» TRECHO DO TEXTO:
---------------
História

Causas da Revolução Francesa

Um dos maiores acontecimentos da entrada na contemporaneidade foi a Revolução Francesa. Sua eclosão consistiu no colapso do chamado Antigo Regime europeu, em que a ordem absolutista foi colocada em xeque, juntamente com uma sociedade de princípio nobiliárquico e com um sistema tributário que atingia duramente o Terceiro Estado francês.

As causas da Revolução Francesa podem ser descritas com base em uma reflexão sobre a dimensão política, econômica, social e cultural do país.

Causa política

A França do século XVIII atravessava grandes problemas. A má gestão da coroa fazia crescer a dívida do país, contudo aumentavam a desigualdade e a produção.

Anos infelizes abateram a agricultura local e, nas Américas e nos oceanos, derrotas se acumulavam. Franceses perderam grande parte do seu império colonial e agora permaneciam mais do que nunca à sombra dos ingleses, como tinha ficado provado na Guerra dos Sete Anos (1756-1763). A independência norte-americana, apoiada pelos franceses, havia sido uma grande vitória de Pirro – a França simplesmente havia se endividado de uma forma que não podia lidar.
---------------
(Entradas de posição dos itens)
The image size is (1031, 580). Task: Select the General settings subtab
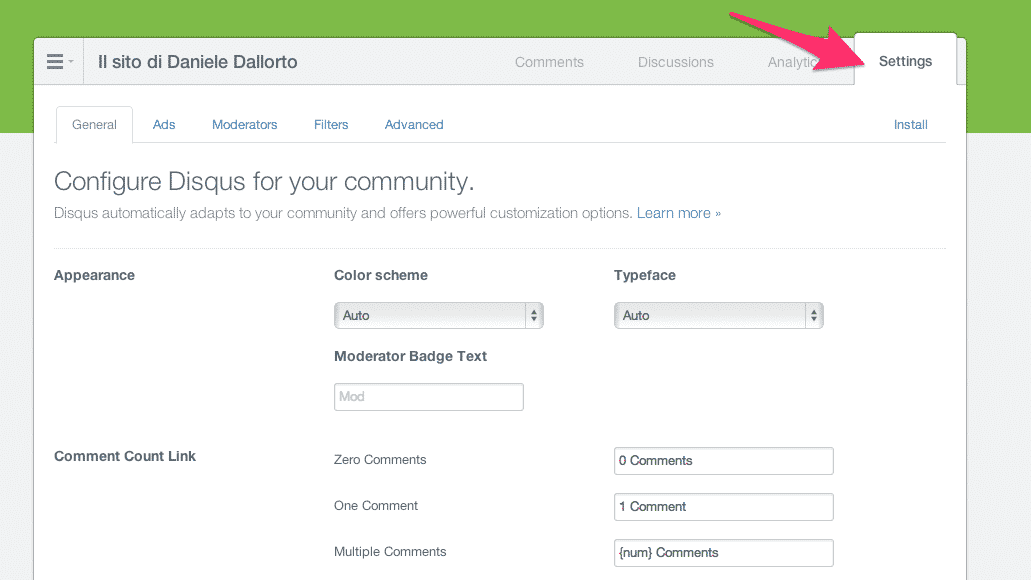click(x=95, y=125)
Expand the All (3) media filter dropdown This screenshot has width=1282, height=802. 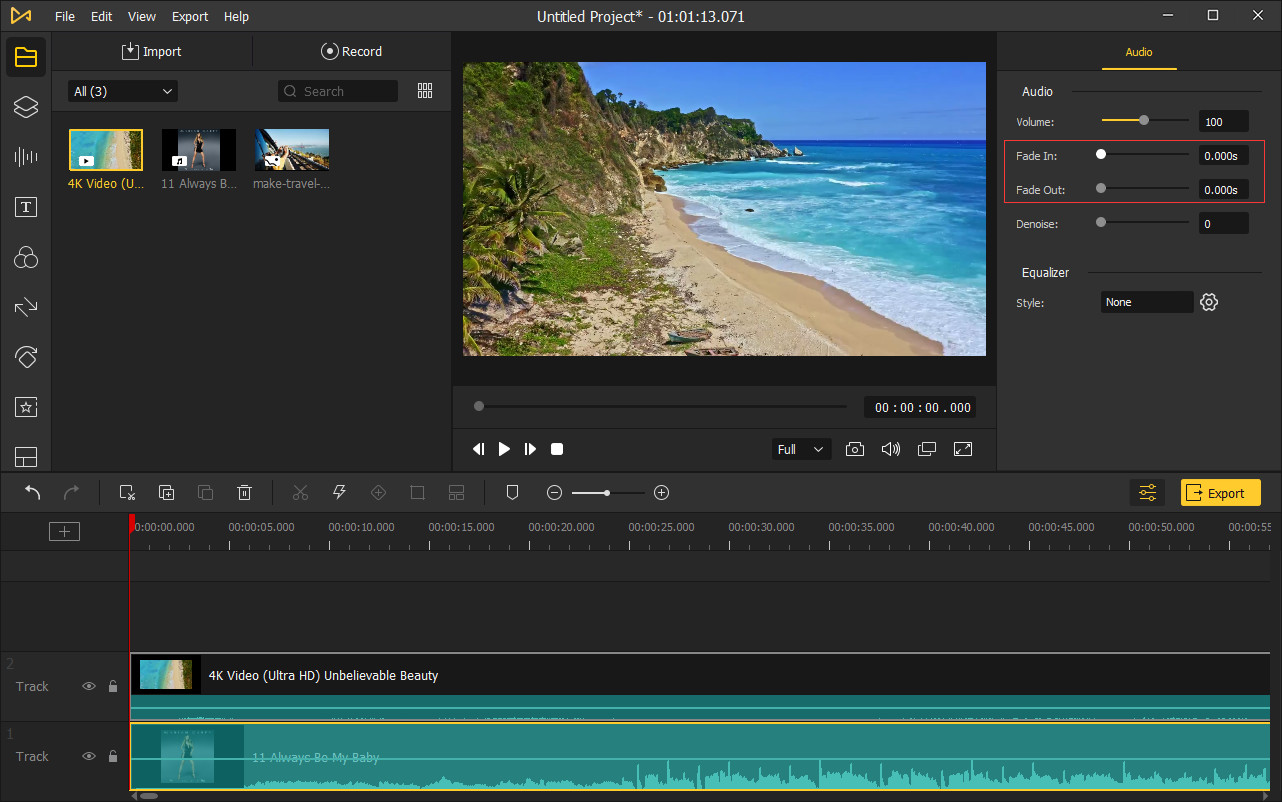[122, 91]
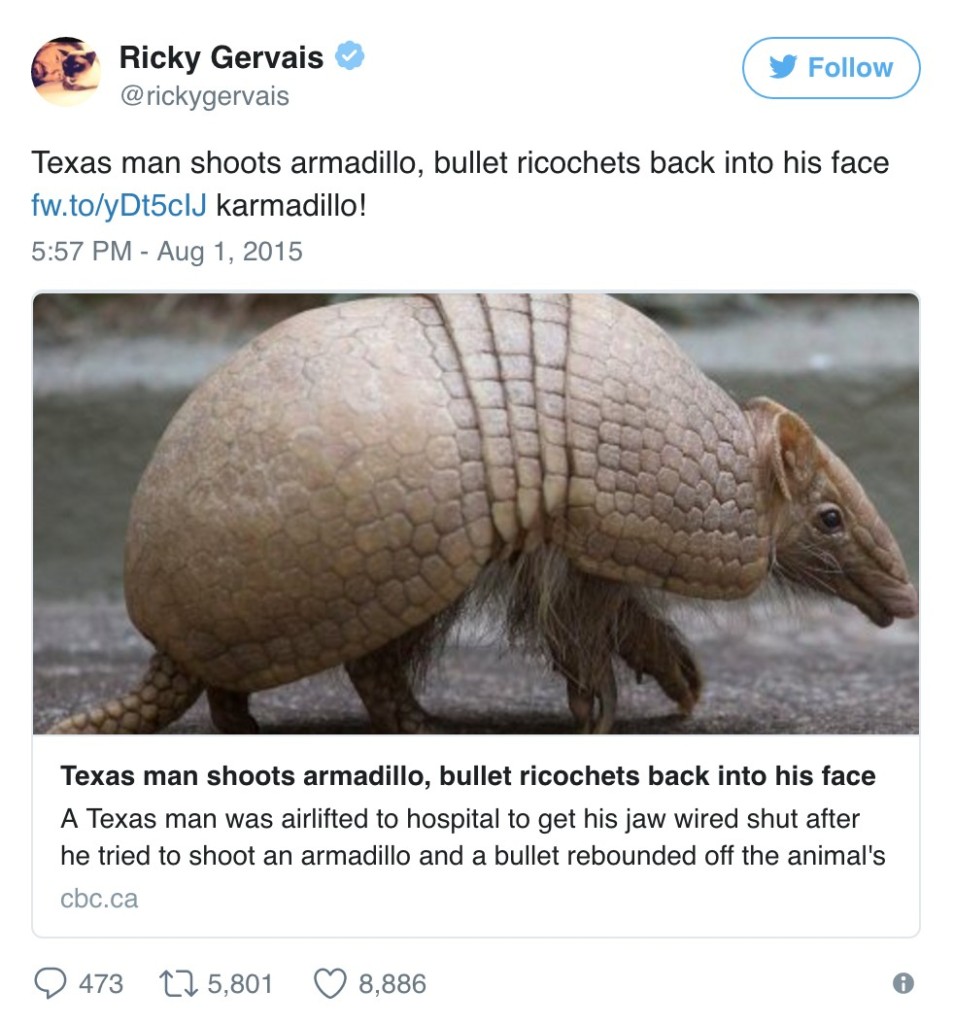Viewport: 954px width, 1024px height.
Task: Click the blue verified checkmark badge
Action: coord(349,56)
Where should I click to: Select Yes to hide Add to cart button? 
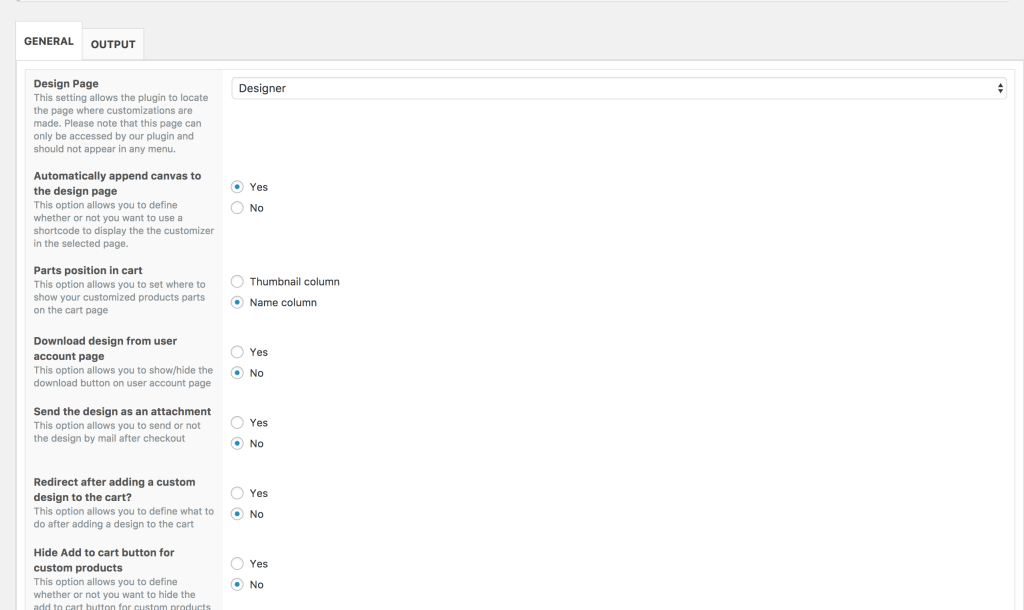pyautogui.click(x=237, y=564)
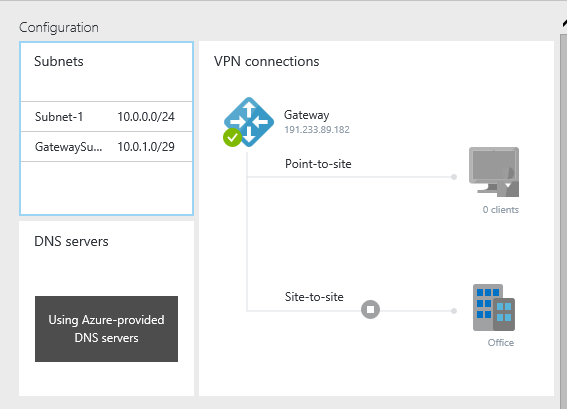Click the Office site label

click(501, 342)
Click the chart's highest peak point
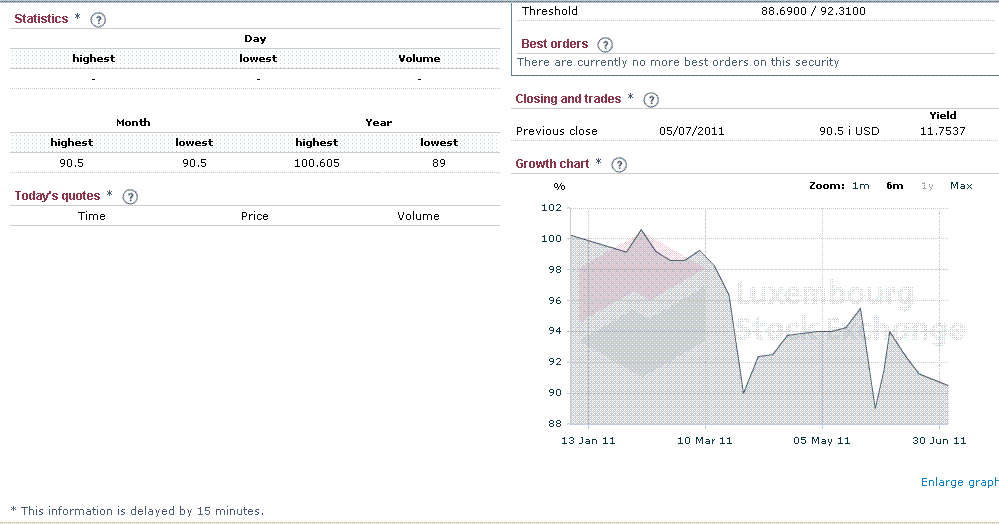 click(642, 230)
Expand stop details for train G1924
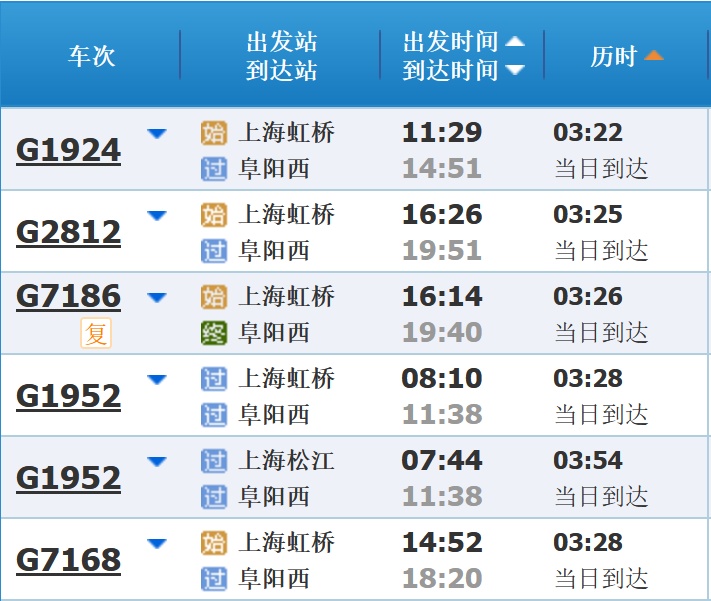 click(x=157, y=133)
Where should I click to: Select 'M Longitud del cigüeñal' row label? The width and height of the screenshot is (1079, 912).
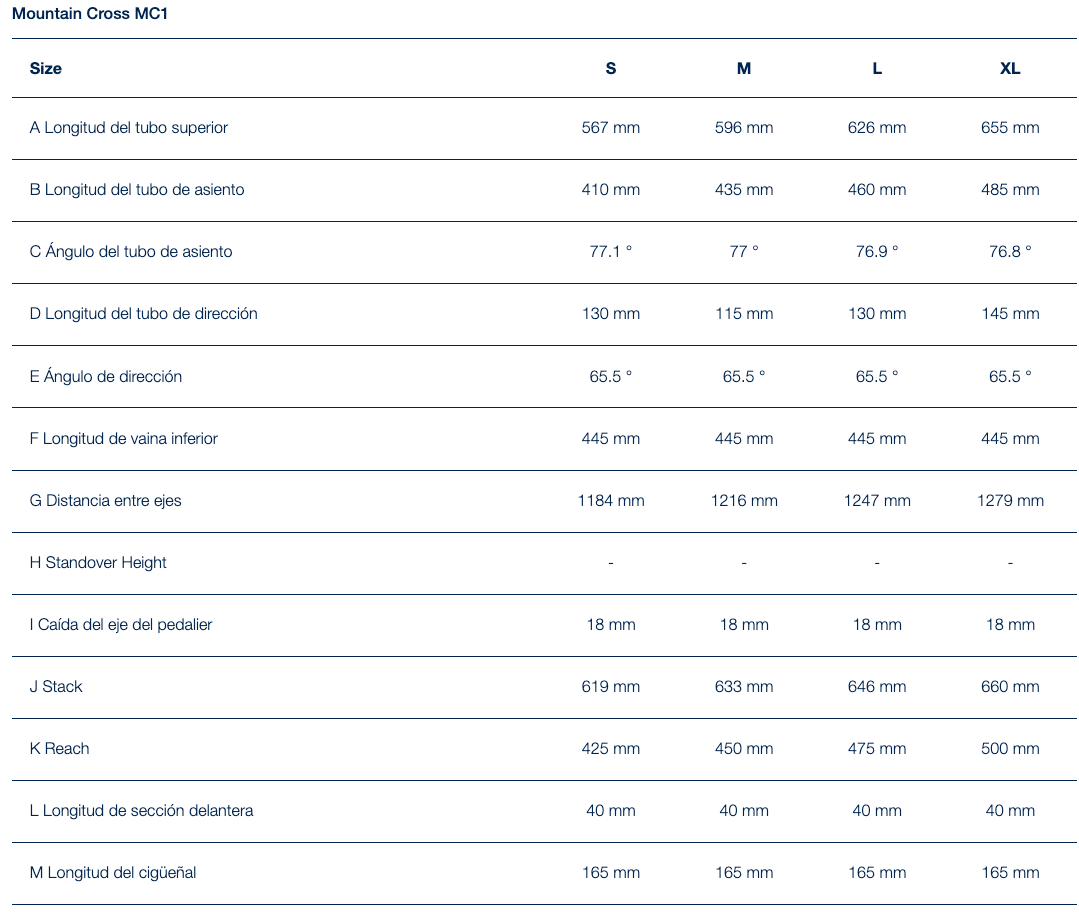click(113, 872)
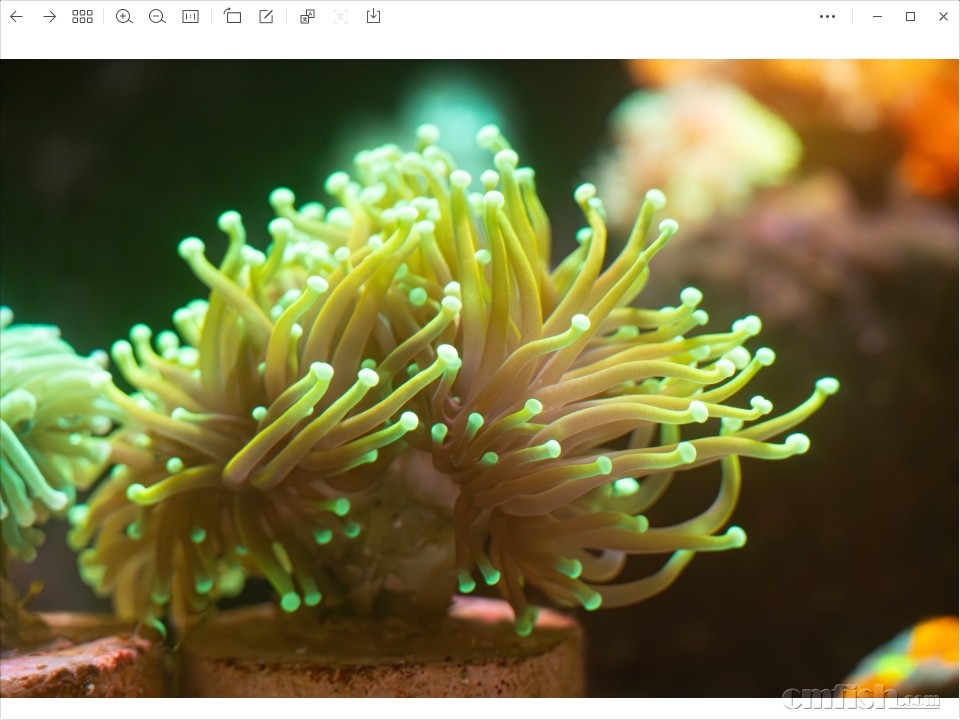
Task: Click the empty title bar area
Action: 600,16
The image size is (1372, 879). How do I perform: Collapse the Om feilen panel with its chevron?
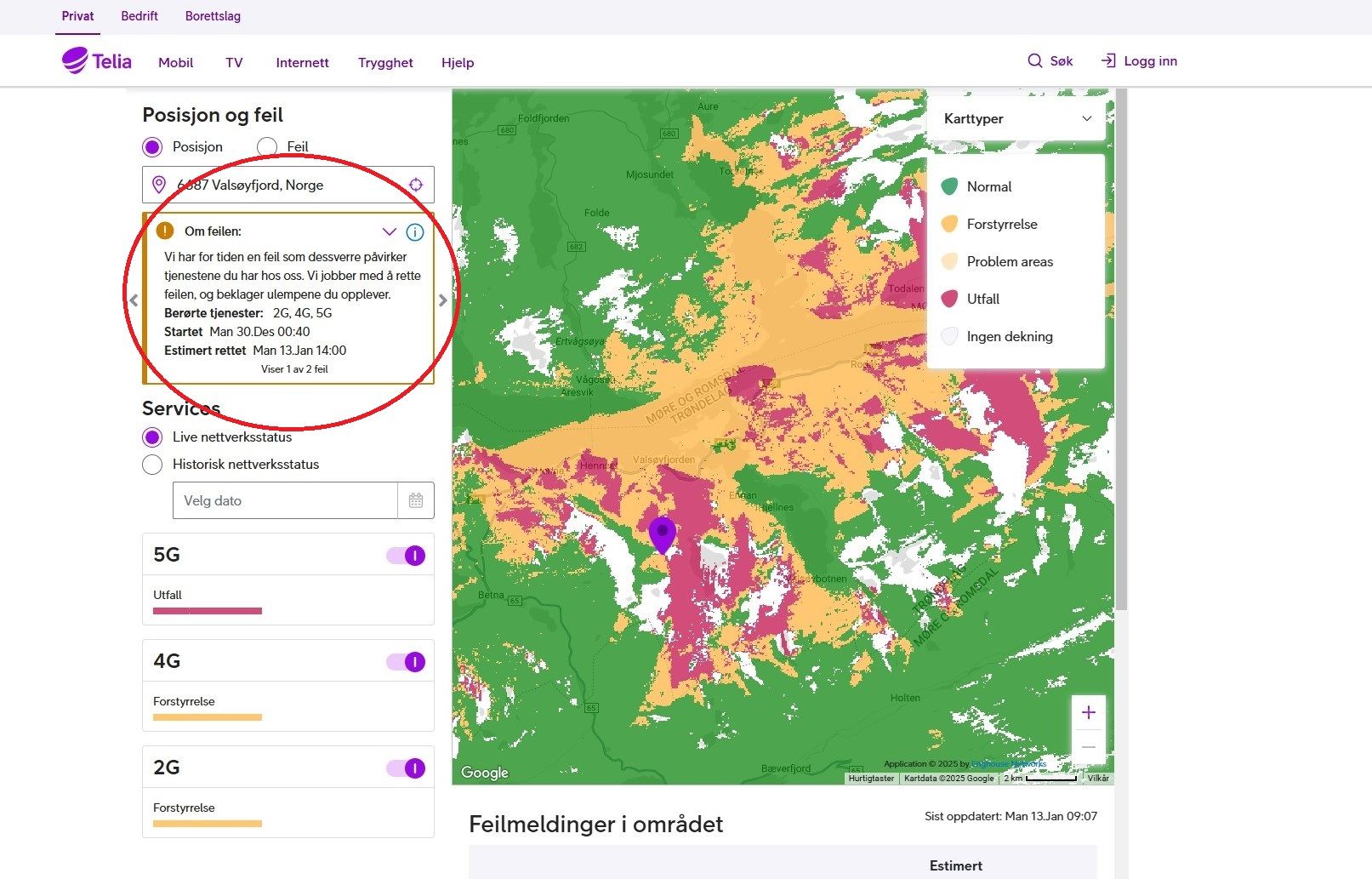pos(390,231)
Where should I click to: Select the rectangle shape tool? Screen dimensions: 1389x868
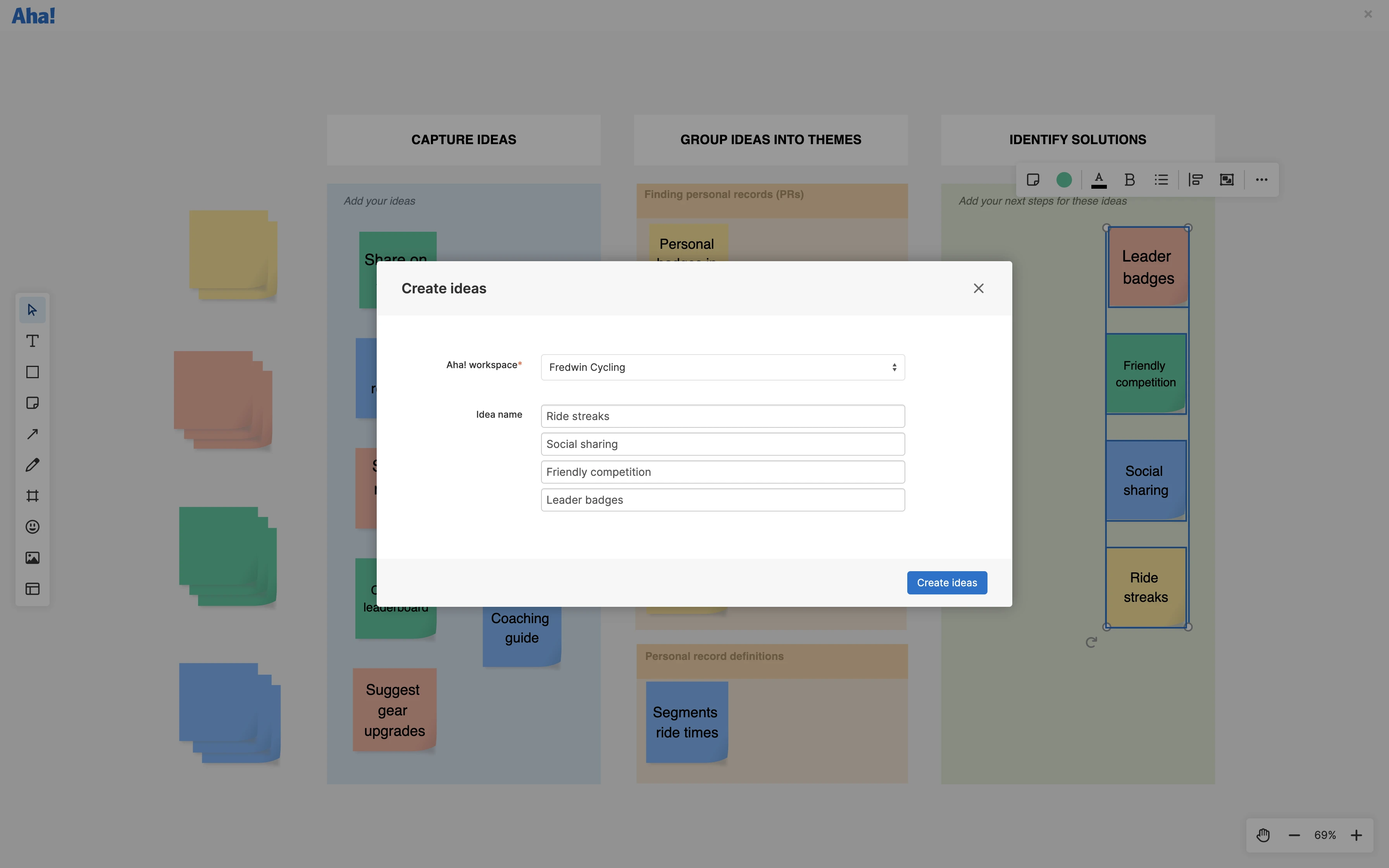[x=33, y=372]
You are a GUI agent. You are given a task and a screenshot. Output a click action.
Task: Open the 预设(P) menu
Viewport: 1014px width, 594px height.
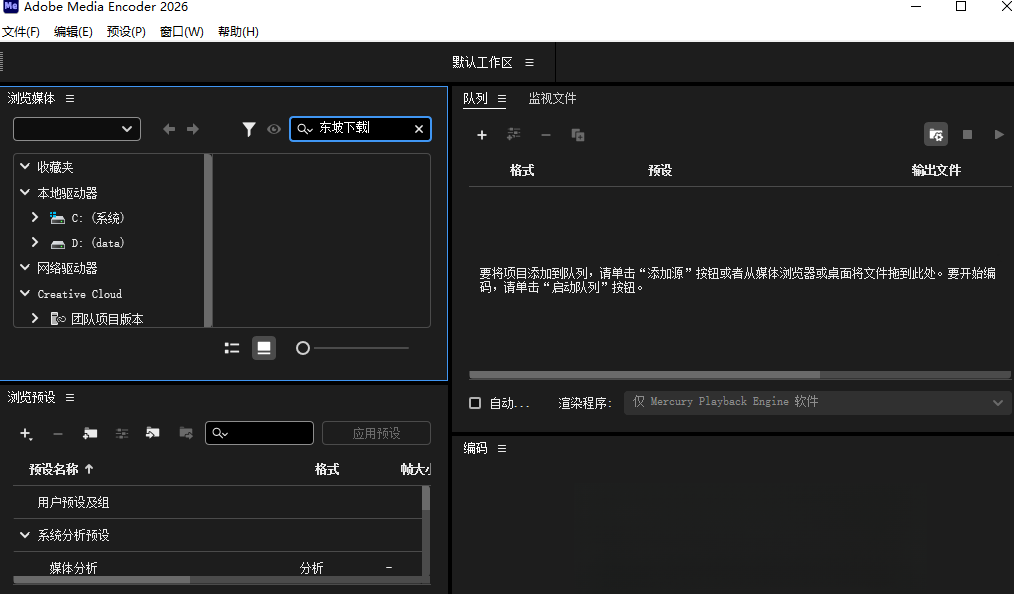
---------------
» TAREFAS A REALIZAR:
1. No texto sobre as causas da Revolução Francesa, por que a independência norte-americana é chamada de uma vitória de Pirro para a França? Responda em uma a três frases.
2. Dê seguimento ao texto sobre as causas da Revolução Francesa a partir da última frase apresentada.

» PROBLEMAS RESOLVIDOS:
1. A independência norte-americana foi uma vitória de Pirro porque a França a apoiou, mas ficou tão endividada que não podia lidar com essa dívida.

2.
Enquanto isso, na própria França, a crise econômica em conjunção com os péssimos anos da produção agropecuária haviam empurrado a população em direção à fome e à privação. Simplesmente não havia comida. Enquanto isso, a nobreza de Versalhes permanecia indiferente à crise, inclusive vetando cortes de custos que seriam importantes para reverter o quadro nacional.

As ideias iluministas passaram a ser utilizadas como possibilidade de mudança na organização político-institucional, alimentando pensamentos reformadores e revolucionários na política. O ressentimento da poderosa burguesia, de camponeses e até militares começava a infundir os elementos de uma grande revolta no país. O alvo: a nobreza e seus privilégios e a influência da igreja (que também permanecia alheia à fome, no caso do clero).

A Revolução Francesa, em 1789, é um dos pontos mais importantes da história moderna e contemporânea. A partir dessa fagulha, modelos idealizados por grandes pensadores da política seriam aos poucos colocados em prática. Em 1789, foi dado o primeiro passo em direção à criação das democracias modernas.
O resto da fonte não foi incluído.